RECORDS PROVIDED START

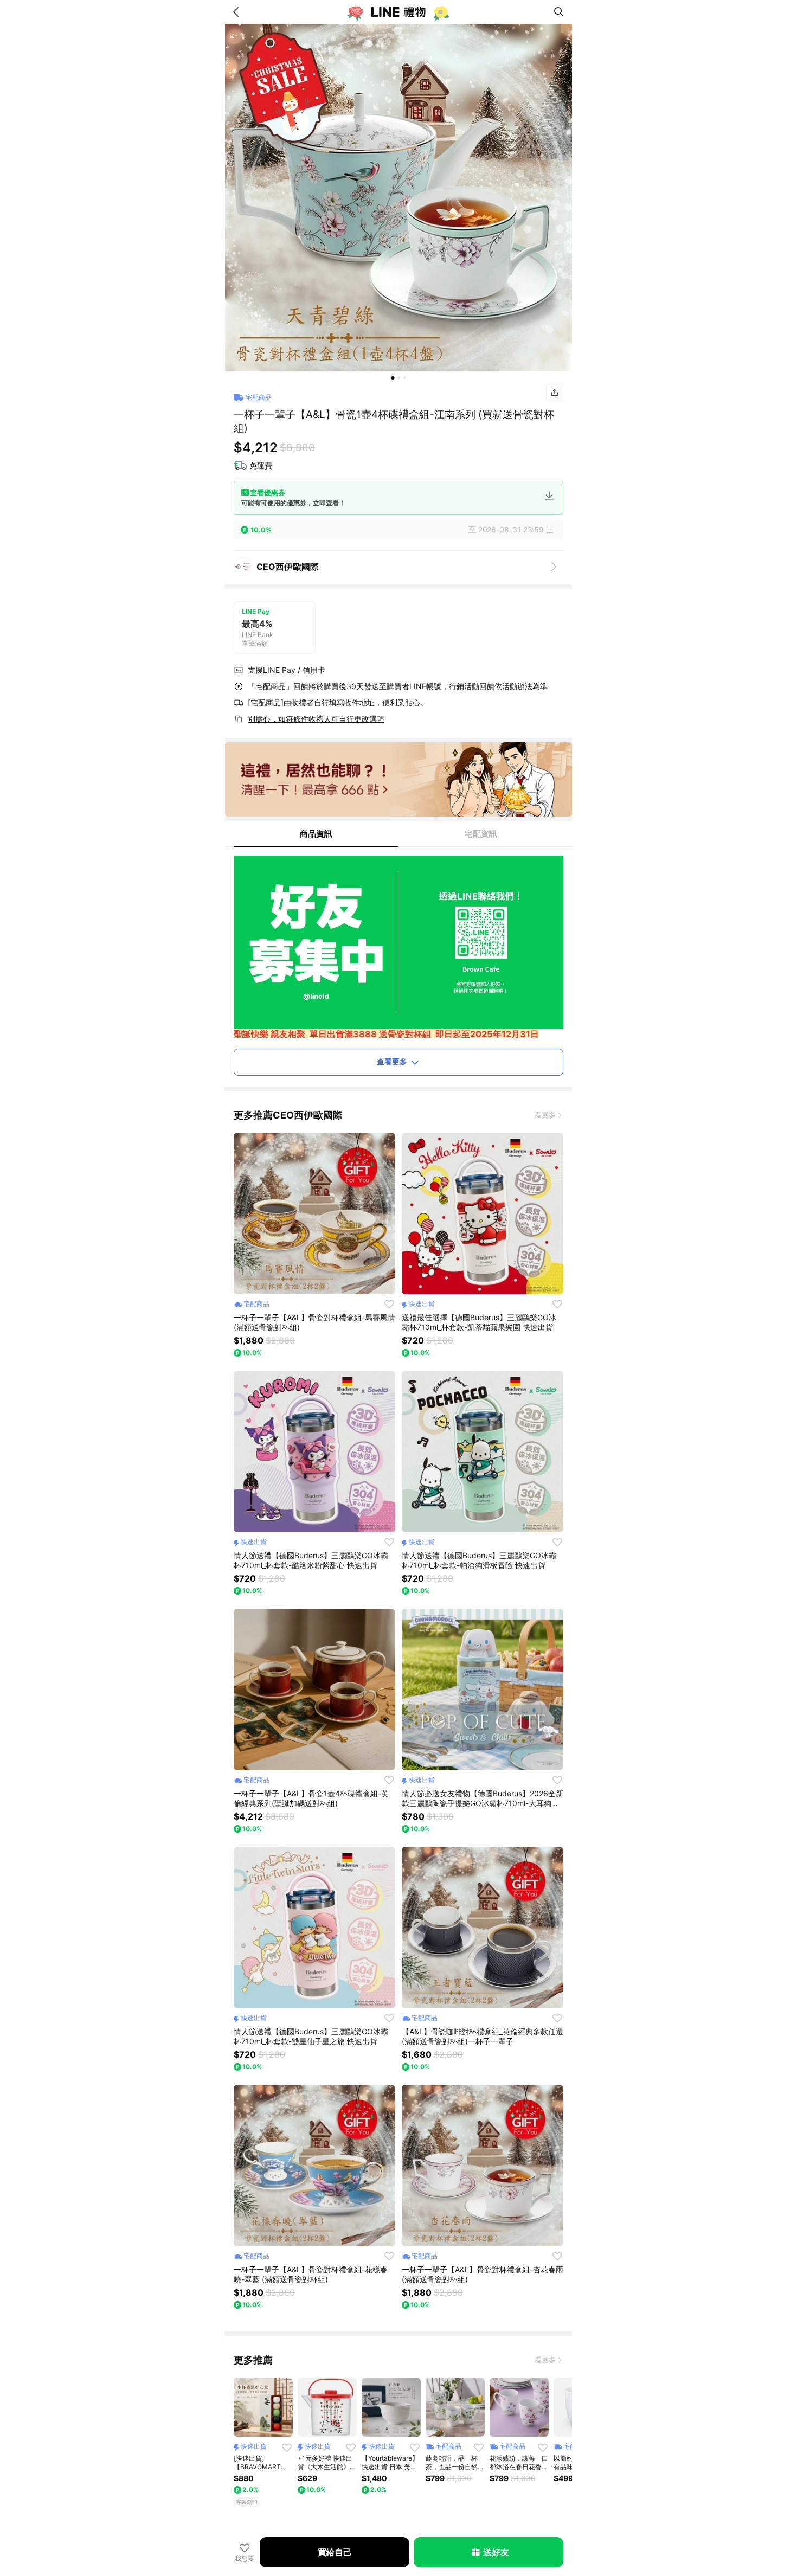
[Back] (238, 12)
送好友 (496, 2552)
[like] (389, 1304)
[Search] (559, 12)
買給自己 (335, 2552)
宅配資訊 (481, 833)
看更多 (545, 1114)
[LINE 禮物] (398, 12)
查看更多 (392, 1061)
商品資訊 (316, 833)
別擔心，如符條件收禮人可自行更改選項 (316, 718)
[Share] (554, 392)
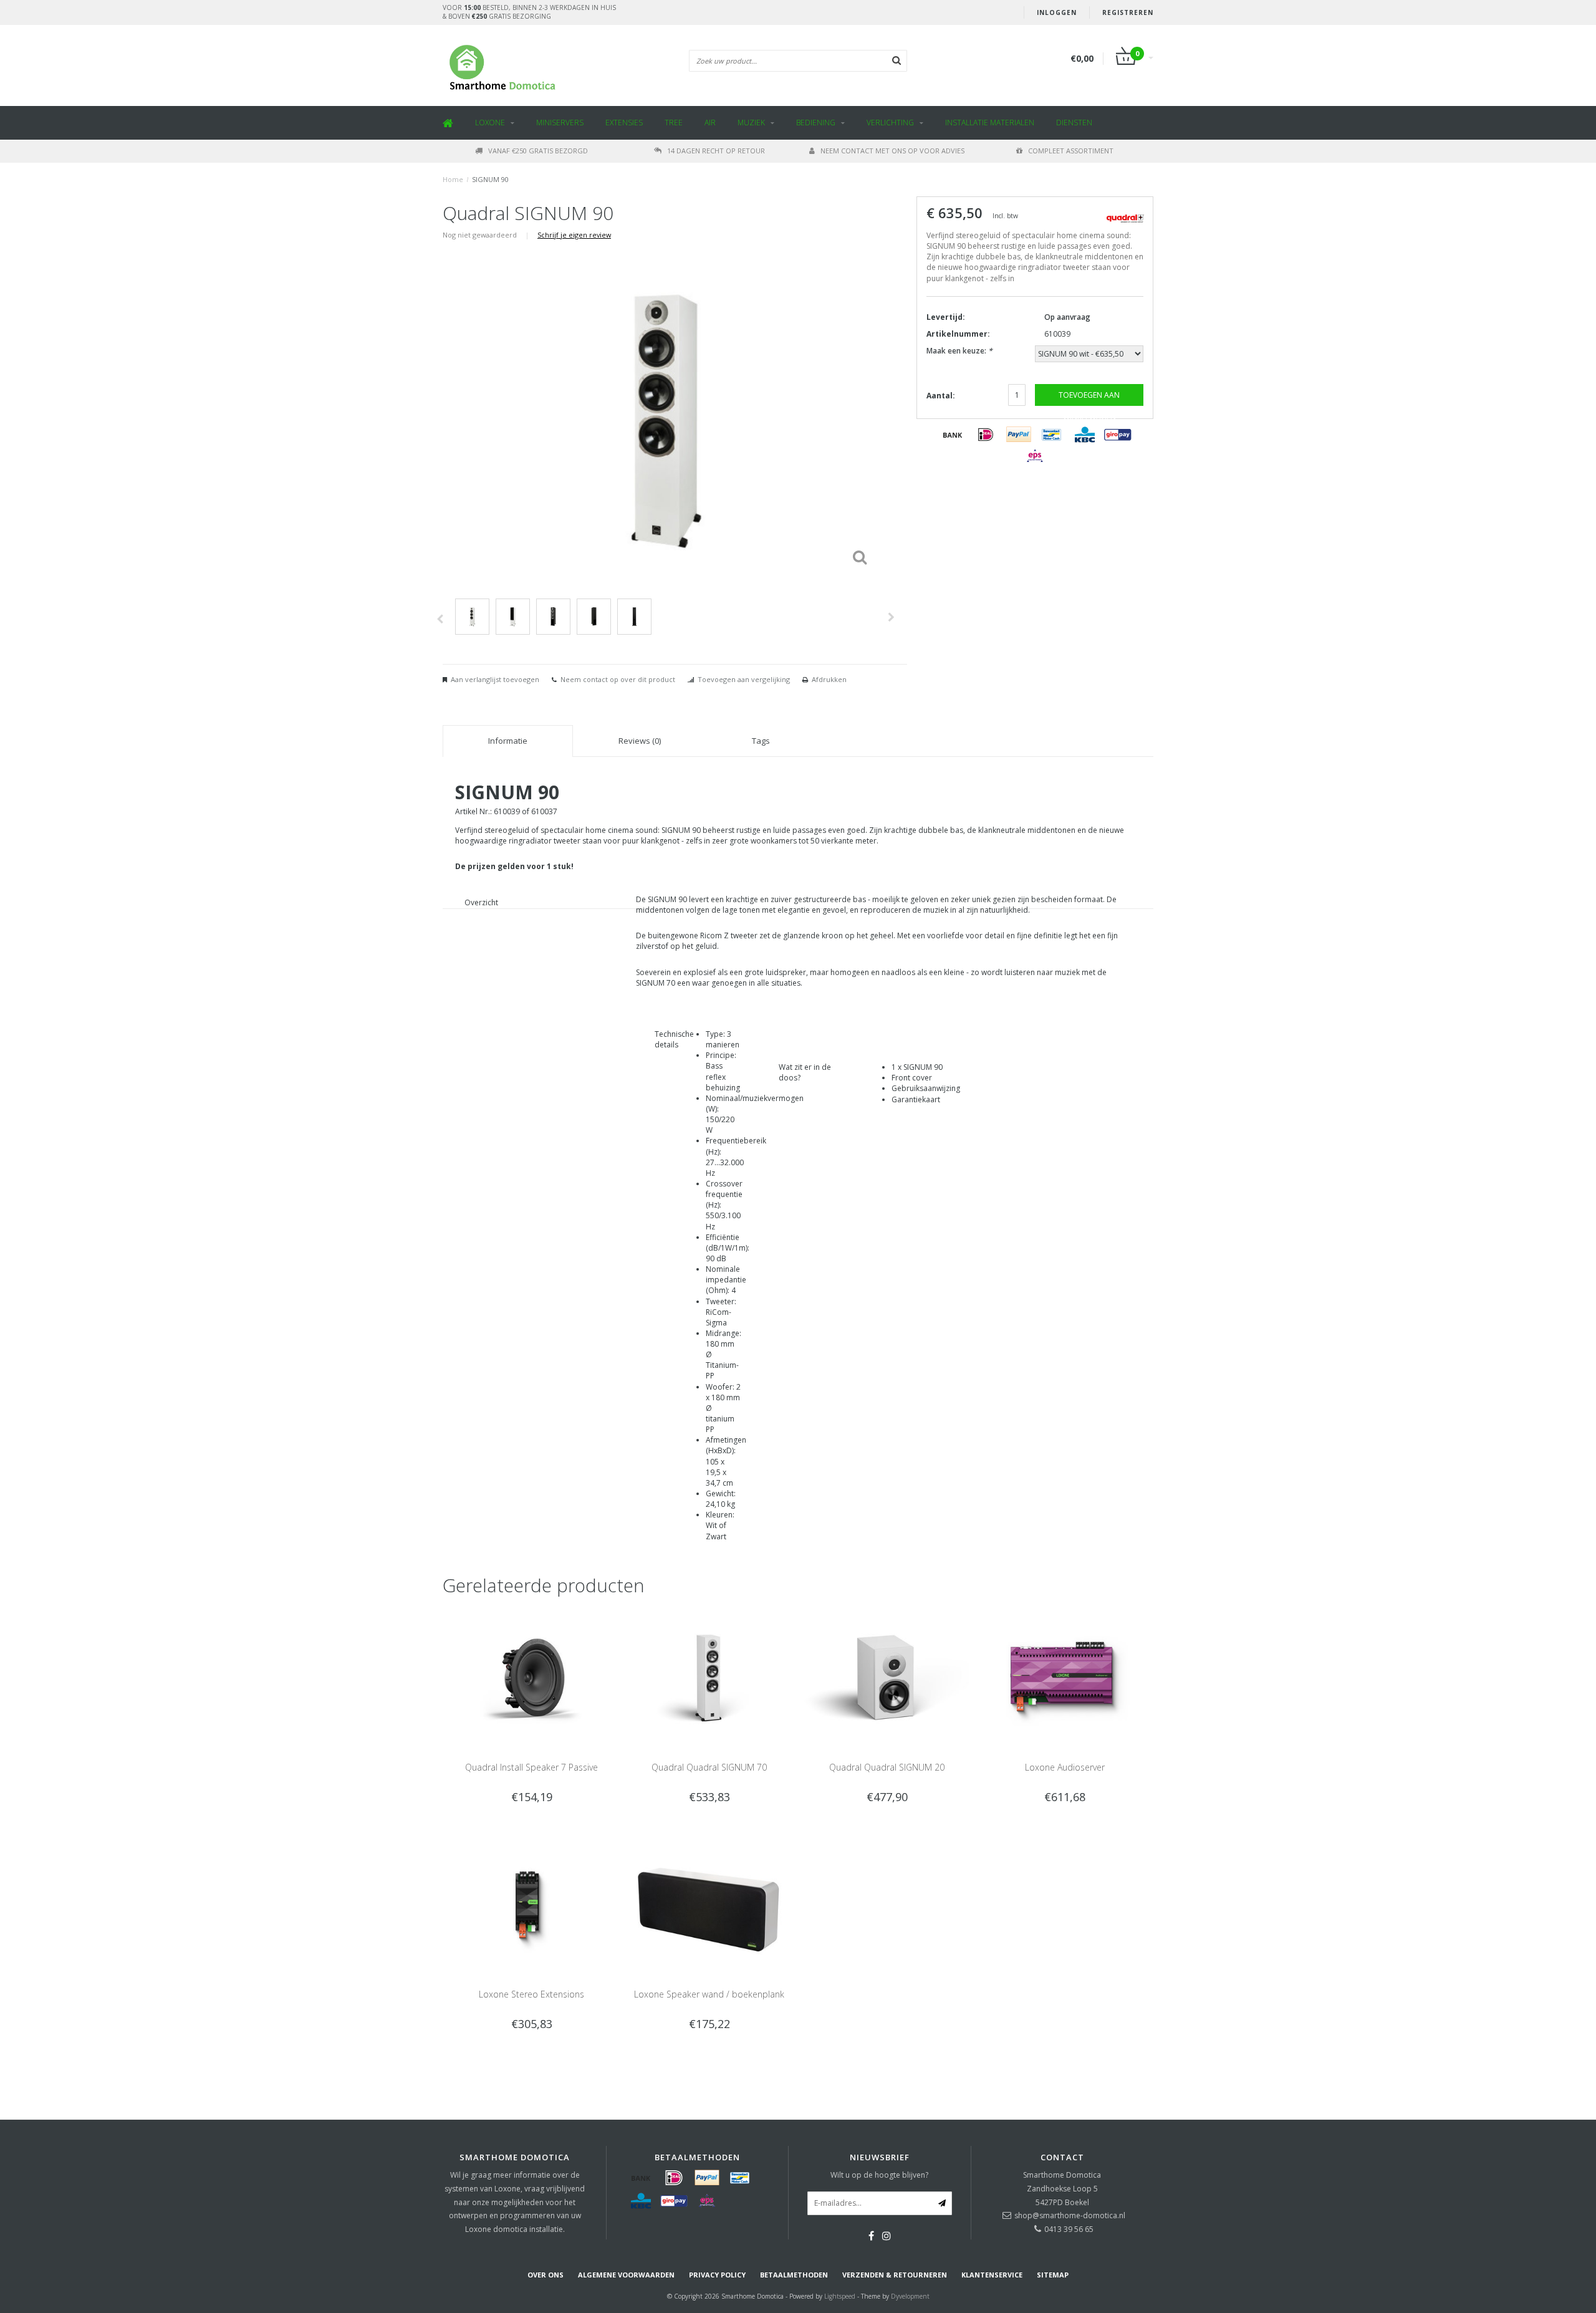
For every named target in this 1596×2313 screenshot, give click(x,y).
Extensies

RECORDS PROVIDED END

ACTION ITEM - Without copying any images, transcribe the records exactly as they stand.

TASK RESPONSE -
[Back] (238, 12)
送好友 (496, 2552)
[like] (389, 1304)
[Search] (559, 12)
買給自己 (335, 2552)
宅配資訊 (481, 833)
看更多 (545, 1114)
[LINE 禮物] (398, 12)
查看更多 (392, 1061)
商品資訊 (316, 833)
別擔心，如符條件收禮人可自行更改選項 (316, 718)
[Share] (554, 392)
For every named target in this 1596×2313 screenshot, give click(x,y).
Extensies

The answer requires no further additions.